Em artigo sobre o Paraná Provincial, Leandro (1999, p. 93-105) aponta a carência de estudos que enfoquem as relações de trabalho escravo e nacional livre. Nesse ponto, o autor chama a atenção para a inverdade das afirmações da historiografia tradicional que associam o desmatamento e o nascimento de uma indústria madeireira na região ao século XX e à estrada de ferro. Desde o século XIX, a derrubada comercial de certas espécies da Mata Atlântica era uma atividade corriqueira e de forte impacto na região. Para comprovar isso, as correspondências aos Presidentes de províncias e aos Ministros da Marinha dão conta da relevância do tema. Acrescem-se a isso as leis e os decretos sobre preservação de matas em áreas devolutas e multas aos infratores. Outra questão importante, e ligada à exploração madeireira local, relaciona-se à agricultura. A derrubada da floresta foi apontada como prejudicial também por desviar braços da lavoura. Por fim, o autor deixa claro que havia, de acordo com a documentação analisada, "relações sociais no litoral do Paraná, pautadas pelo contínuo e sistemático desrespeito às matas" e que o estudo do papel desses proprietários de terra, autoridades policiais e pequenos sitiantes locais em relação à devastação da Mata Atlântica é o desafio que se impõe.

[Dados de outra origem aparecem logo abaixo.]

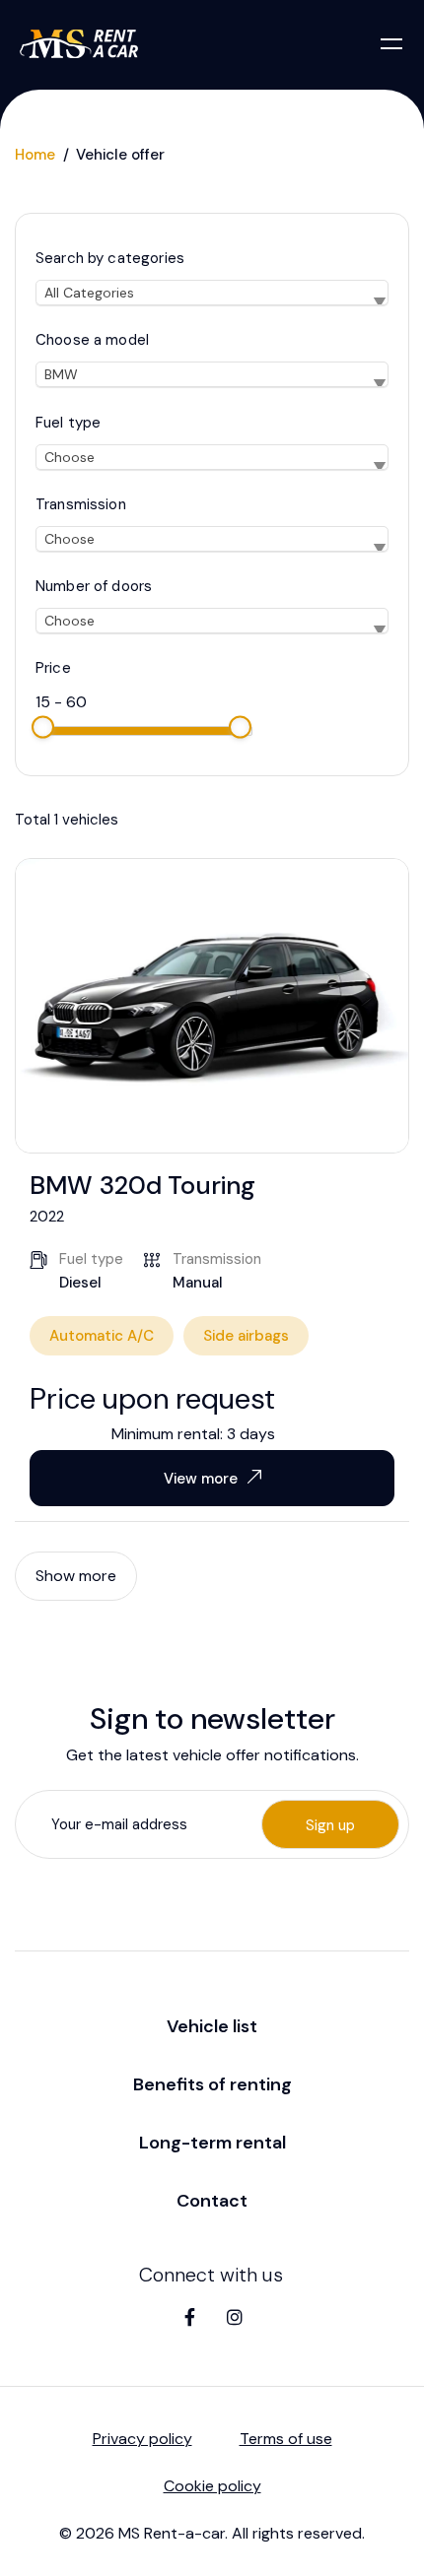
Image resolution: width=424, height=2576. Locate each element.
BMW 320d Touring (142, 1185)
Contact (212, 2201)
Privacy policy (142, 2438)
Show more (75, 1575)
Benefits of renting (212, 2084)
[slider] (43, 726)
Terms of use (286, 2438)
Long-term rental (212, 2142)
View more (201, 1478)
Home (35, 155)
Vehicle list (212, 2026)
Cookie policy (212, 2486)
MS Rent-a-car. (173, 2533)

Para o Rio Grande do Sul, temos o estudo de Vanessa Barcellos (1988). A autora concentra sua atenção na análise da indústria madeireira que nasce da interação entre os colonos italianos e a mata de araucária, na porção nordeste do território sul-rio-grandense. Se, por um lado, os pinheirais representaram obstáculos à implantação das lavouras, por outro, tornaram-se aliados dos colonos como fornecedores de matéria-prima para a construção de suas habitações e para a confecção dos utensílios necessários à lida cotidiana. Com o passar do tempo, a araucária passou, também, a ser beneficiada em serrarias primitivas, sendo o produto comercializado nos próprios núcleos coloniais. "É aqui que se inicia a história da indústria madeireira no Rio Grande do Sul, sendo Caxias do Sul o ponto de partida, pois ali foram implantados os primeiros núcleos coloniais e, em conseqüência, as primeiras serrarias" (BARCELLOS, 1988, p. 3).

Como a madeira de pinho fosse, nesse momento, matéria-prima abundante na região, era comum encontrarem-se toras e mesmo pinheiros inteiros abatidos, apodrecendo por falta de utilização. Isso se explica pelo fato de que a derrubada de pinheiros, naquele momento, tinha como finalidade primeira o desembaraçar da floresta para o início do cultivo. Aliou-se a essa necessidade a utilização da madeira para diversos fins. Mesmo com a instalação de algumas primitivas serrarias, o beneficiamento da madeira visava somente o mercado interno aos núcleos coloniais, já que o transporte do produto entre esses núcleos e os maiores centros era impraticável.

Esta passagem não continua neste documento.